Nobody would use it. Proprietary solutions to do what WebGL and other HTML5 features do would pop up, and people would use those.

Instead, what we've got is a situation where you can actually turn off Flash and use the majority of websites without any degradation.

It is a long term evolution. Eventually, application developers will build directly atop the accelerated graphics layers, freeing the browser to be just a basic virtual machine, and leaving HTML rendering to be just another app built atop that machine. But these things take time and there is a lot of legacy cruft that needs to work in the meantime.
Just like native apps, except the end-user no longer has control over anything.

I can't wait.

Care to elaborate? That is not the direction I pictured at all. The open standards of the web should have the opposite effect, allowing anyone to build a computer that can run the major software offerings of the time.

I do not see it really any different to how web applications are developed today, just throwing out the needless overhead. If your concerns are to be realized, it has probably already happened a long time ago.

Why people keep saying this kind of stuff?

For one, whatever Tim Berner's Lee envisoned, the web is not the simple mostly textual medium it was in 1993. Get over it.

Second, for people to love reading text on the web, there was never a better time than the present. Lots of long form text by bloggers and content providers like Medium etc, combined with a widespread interest in improved readability and good typography. Plus, the fashion/preference for "minimalist" designs also helps putting emphasis on the content, even better than some 1997 site with animated gifs and black text on grey.

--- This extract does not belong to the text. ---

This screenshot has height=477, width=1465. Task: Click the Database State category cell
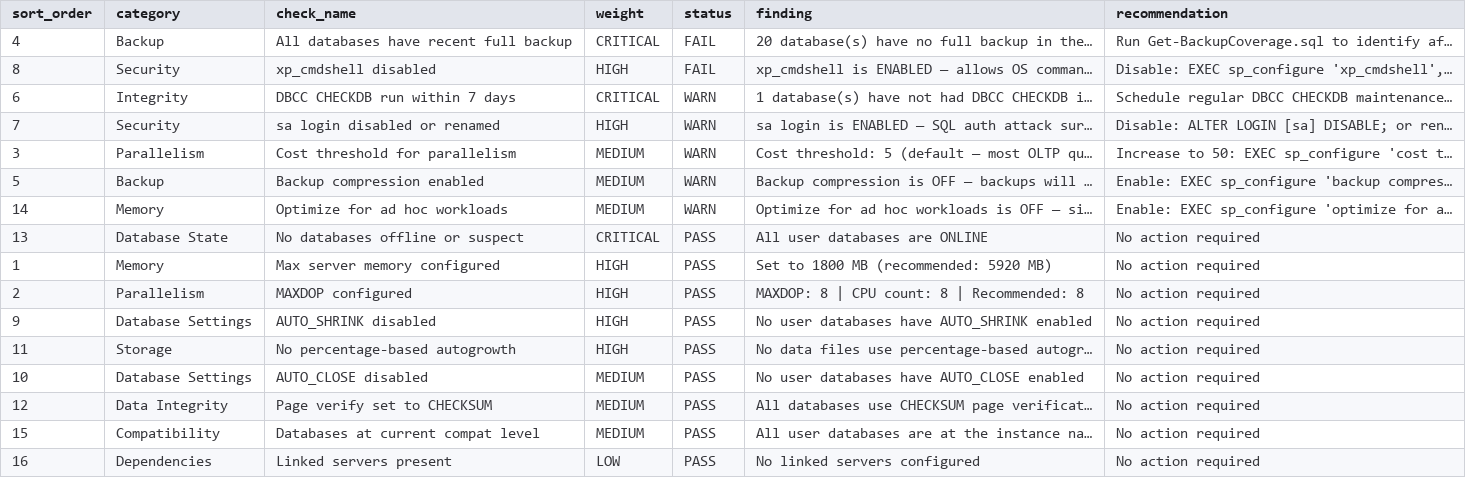click(x=184, y=238)
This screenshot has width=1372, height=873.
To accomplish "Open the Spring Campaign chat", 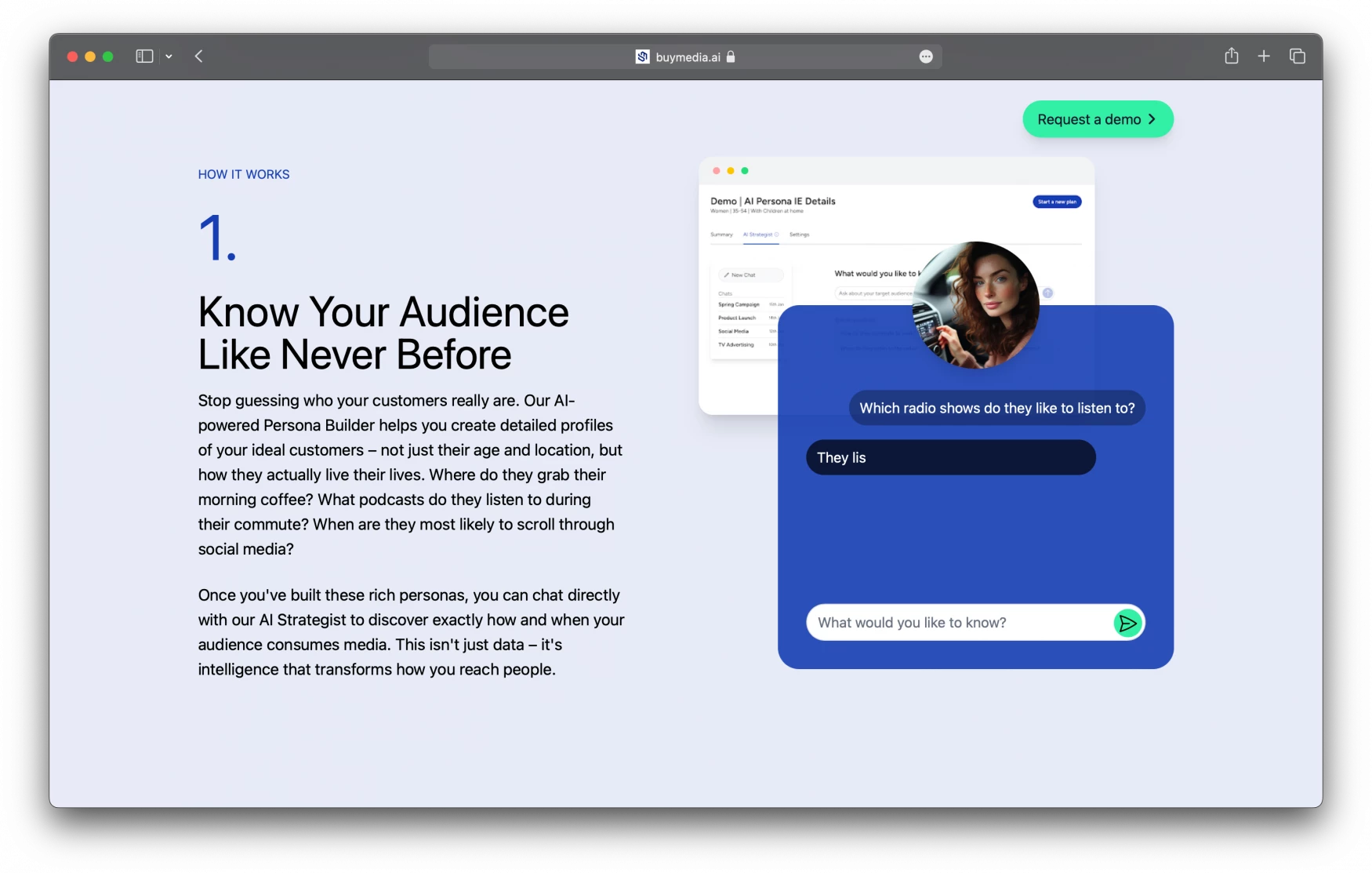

The universal reply to "get over it" is "if it's a problem for me, then it's a problem". Are you sure there's no grain of truth in the complaints about today's dynamic Web? How about this critique, which is hopefully more articulate? http://lists.whatwg.org/pipermail/whatwg-whatwg.org/2011-Nov...
Are you sure there's no grain of truth in the complaints about today's dynamic Web?

Of course there are. But no-one has really articulated an alternative vision. That post certainly doesn't.

That post's alternative vision is something that already existed not so long ago, you can learn about it in as much detail as you want...
So we throw away all scripting? No more Google Maps? Doesn't sound very realistic to me.
IMO, browser plugins were the way forward. You can have all the fancy stuff that modern computers can do, like Google Maps or even Quake Live, and at the same time most of the web can stay simple.